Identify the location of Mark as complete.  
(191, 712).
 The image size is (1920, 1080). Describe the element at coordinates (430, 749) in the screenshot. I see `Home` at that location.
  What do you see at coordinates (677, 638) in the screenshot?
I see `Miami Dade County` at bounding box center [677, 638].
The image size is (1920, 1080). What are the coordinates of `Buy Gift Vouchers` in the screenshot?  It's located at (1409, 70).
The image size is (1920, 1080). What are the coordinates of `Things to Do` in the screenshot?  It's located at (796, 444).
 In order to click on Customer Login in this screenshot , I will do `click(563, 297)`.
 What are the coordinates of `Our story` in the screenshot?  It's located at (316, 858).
•••••
_Task statement_
Starting at the line that contains "at (1409, 70)." and ending at the last line of the records, set down those lines word for word.

_Final result_
The image size is (1920, 1080). What are the coordinates of `Buy Gift Vouchers` in the screenshot?  It's located at (1409, 70).
The image size is (1920, 1080). What are the coordinates of `Things to Do` in the screenshot?  It's located at (796, 444).
 In order to click on Customer Login in this screenshot , I will do `click(563, 297)`.
 What are the coordinates of `Our story` in the screenshot?  It's located at (316, 858).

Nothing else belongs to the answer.